▶ _Material to process_:
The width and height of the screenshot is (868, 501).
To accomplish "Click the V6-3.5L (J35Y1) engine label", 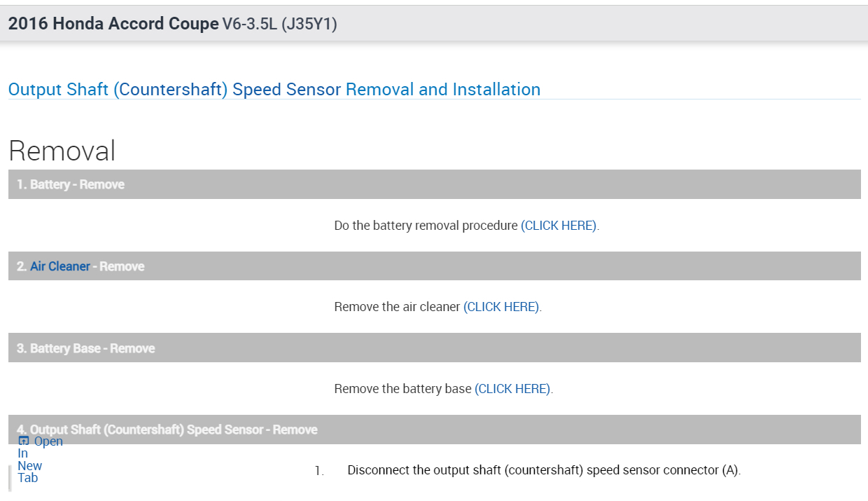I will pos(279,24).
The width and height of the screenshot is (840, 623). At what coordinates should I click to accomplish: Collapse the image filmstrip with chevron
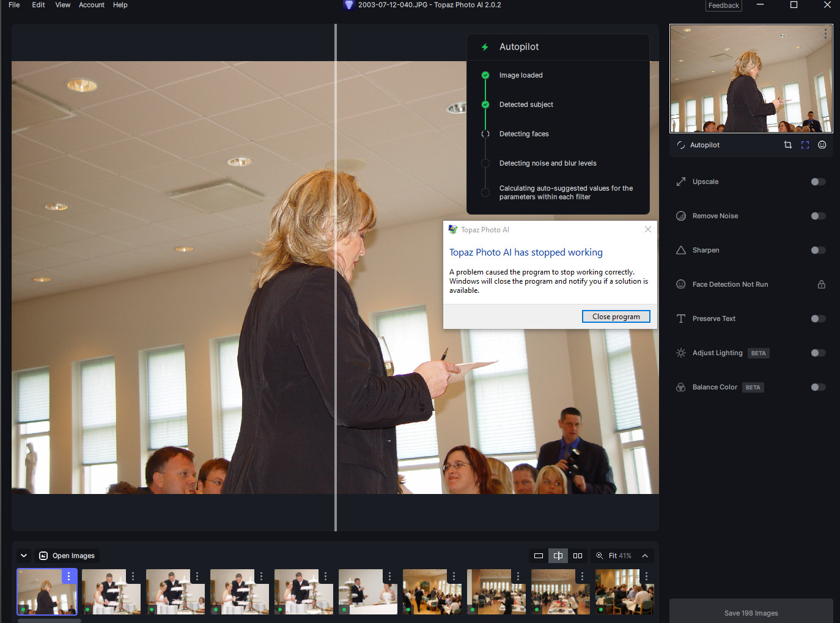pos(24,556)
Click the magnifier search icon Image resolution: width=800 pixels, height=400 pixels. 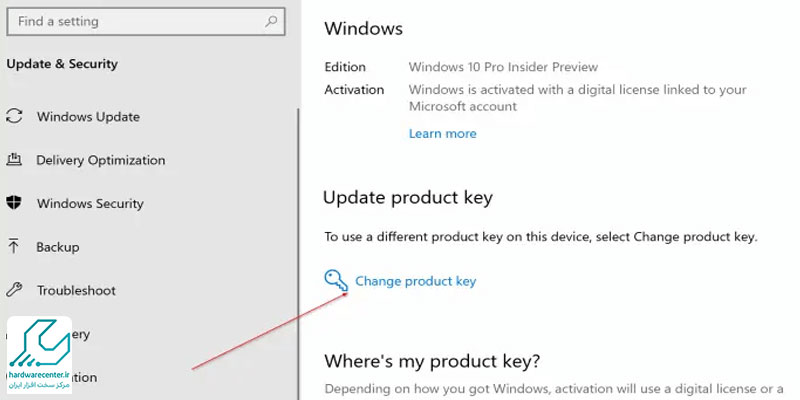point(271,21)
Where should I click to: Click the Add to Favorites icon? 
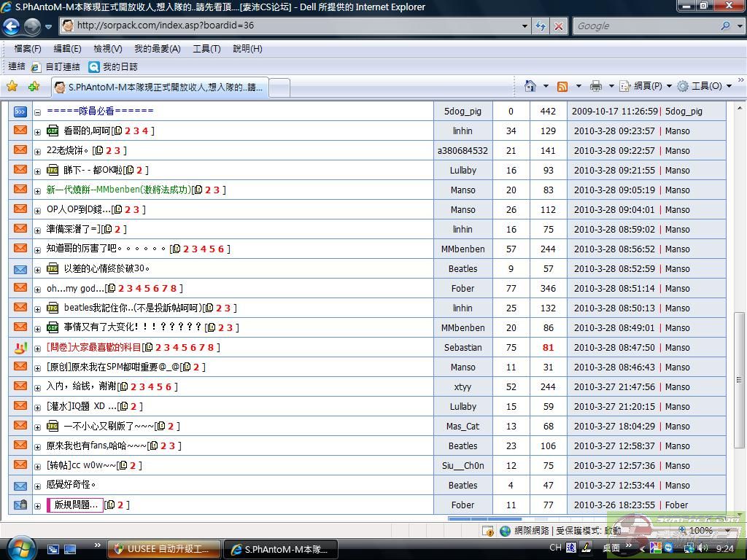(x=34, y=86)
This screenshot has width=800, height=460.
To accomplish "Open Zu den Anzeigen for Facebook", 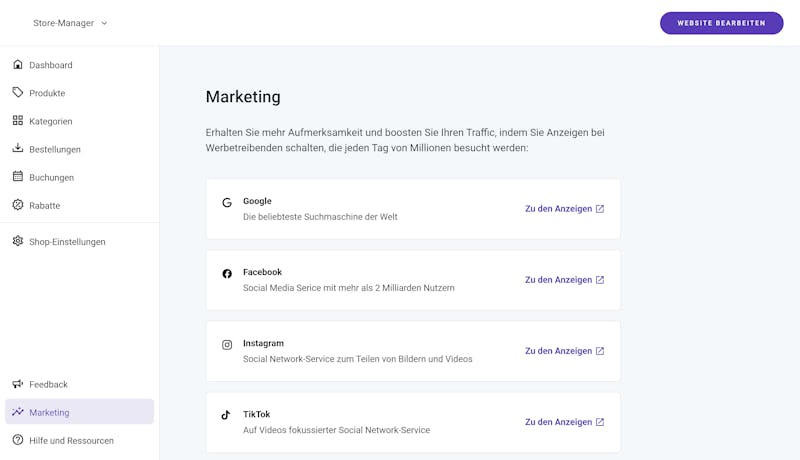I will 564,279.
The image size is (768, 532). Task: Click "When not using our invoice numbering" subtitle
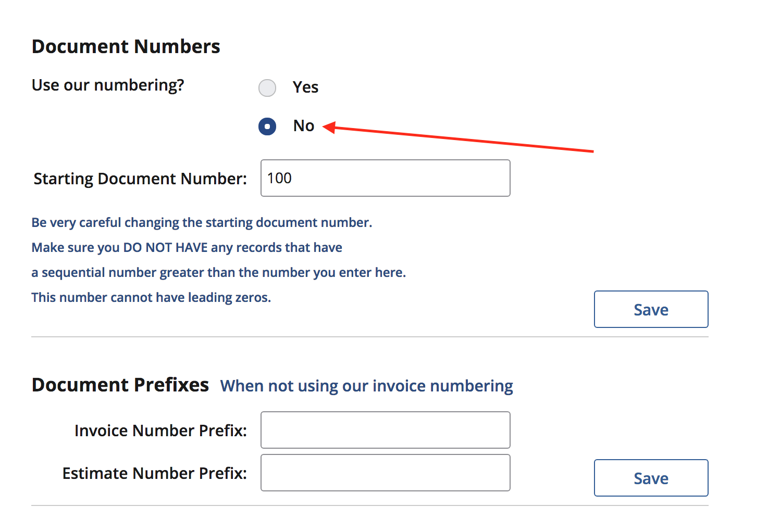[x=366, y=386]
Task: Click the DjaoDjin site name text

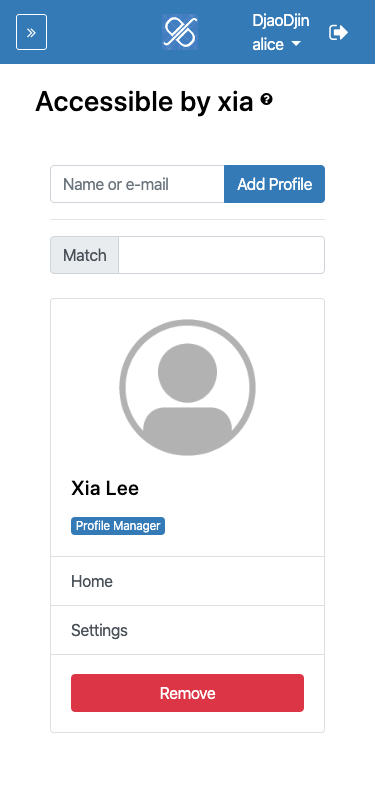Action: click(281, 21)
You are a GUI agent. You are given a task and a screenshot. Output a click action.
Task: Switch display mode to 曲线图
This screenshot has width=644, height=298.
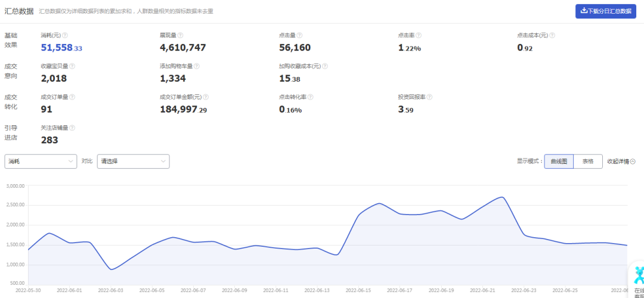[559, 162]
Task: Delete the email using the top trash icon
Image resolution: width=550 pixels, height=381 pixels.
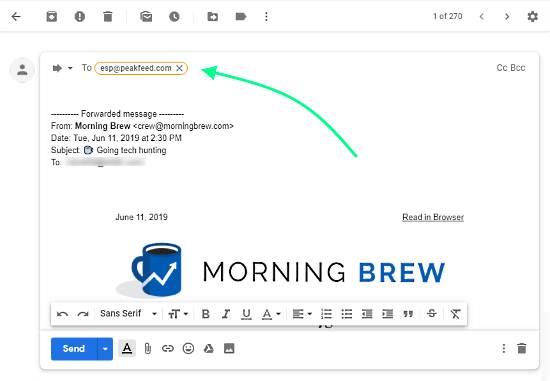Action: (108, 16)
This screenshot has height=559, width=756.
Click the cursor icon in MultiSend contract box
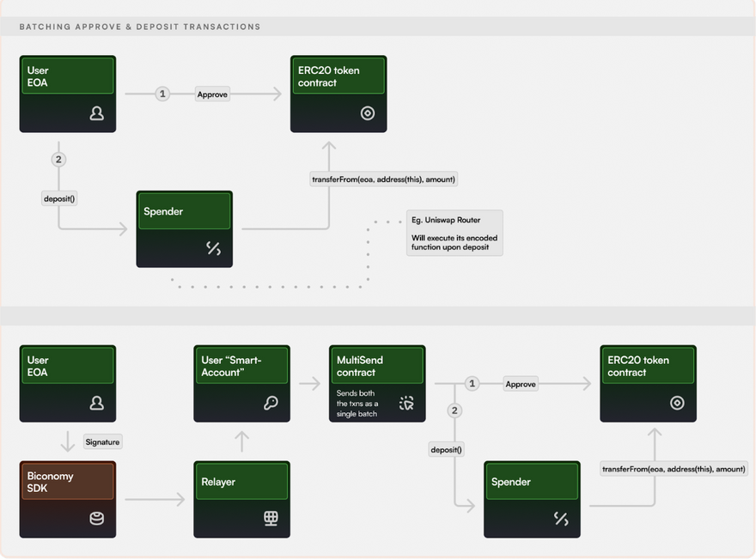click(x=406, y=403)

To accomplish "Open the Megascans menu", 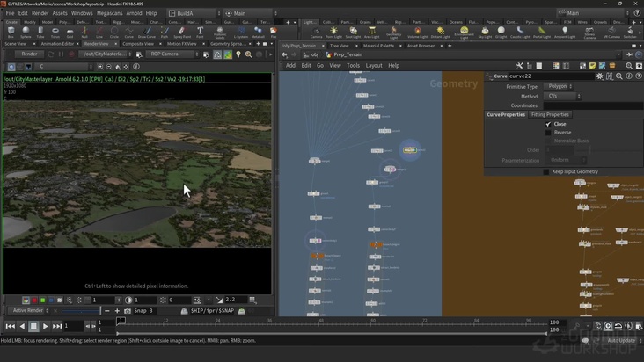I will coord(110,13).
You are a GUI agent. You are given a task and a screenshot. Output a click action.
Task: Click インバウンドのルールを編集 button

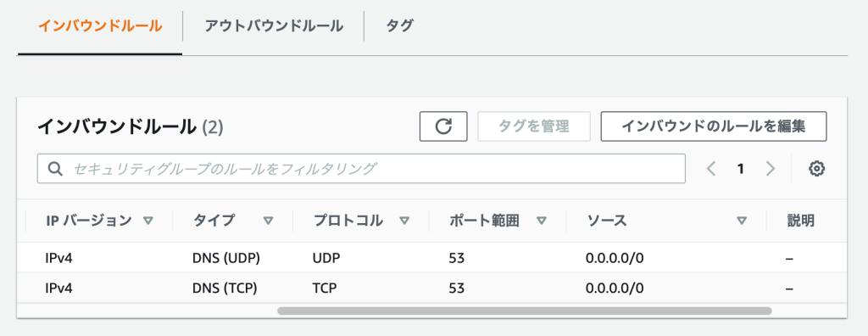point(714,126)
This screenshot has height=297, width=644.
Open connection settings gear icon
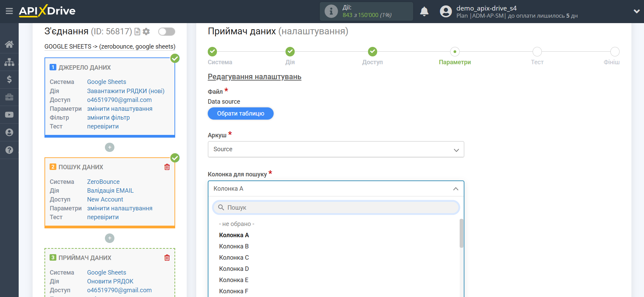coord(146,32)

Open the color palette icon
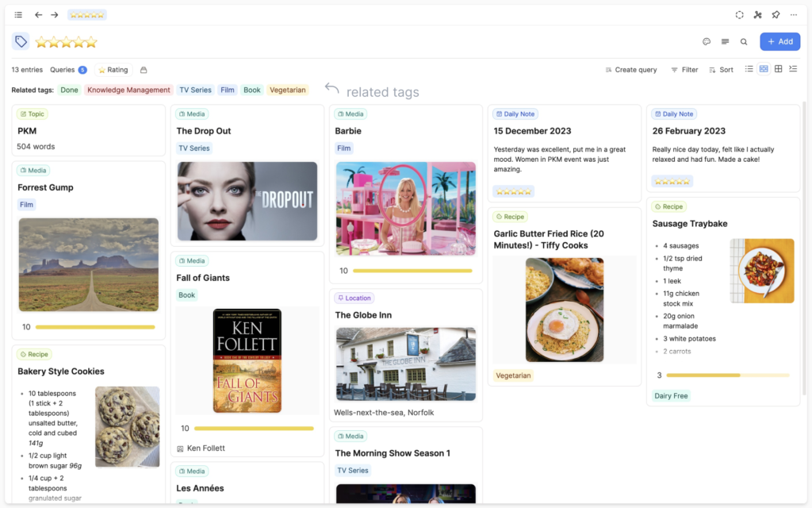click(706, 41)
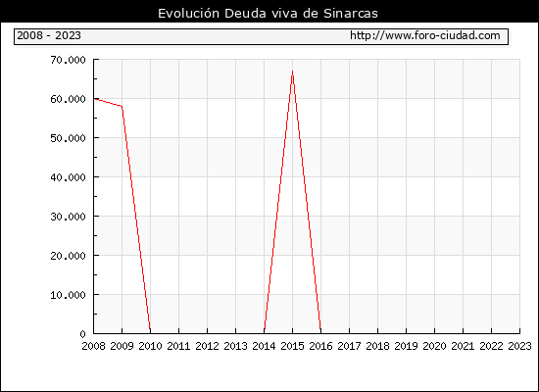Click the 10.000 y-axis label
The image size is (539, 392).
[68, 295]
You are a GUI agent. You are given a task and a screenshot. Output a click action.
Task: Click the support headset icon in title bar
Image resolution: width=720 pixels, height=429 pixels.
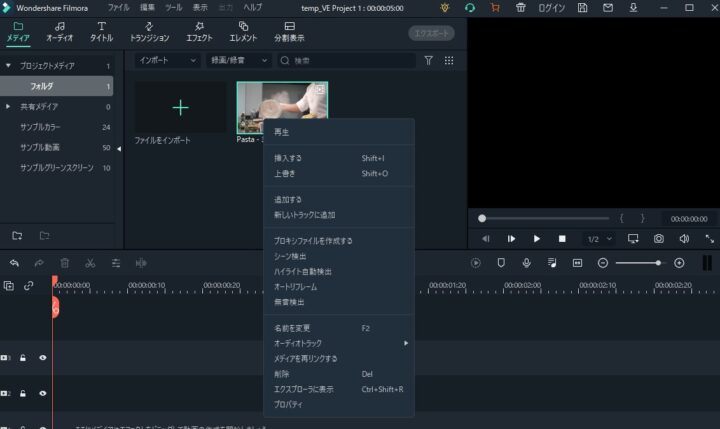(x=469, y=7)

▶ _Task objective_:
Lines from the one with "Open connection settings gear icon" through the final line of the records are the whole answer; print them exactly, minus any pictures.

▶ _The completed task_:
Open connection settings gear icon
coord(146,32)

Open the color palette icon
click(706, 41)
Click the 10.000 y-axis label
The image size is (539, 392).
[68, 295]
You are a GUI agent. You are given a task and a screenshot. Output a click action.
Task: Click the support headset icon in title bar
Image resolution: width=720 pixels, height=429 pixels.
(x=469, y=7)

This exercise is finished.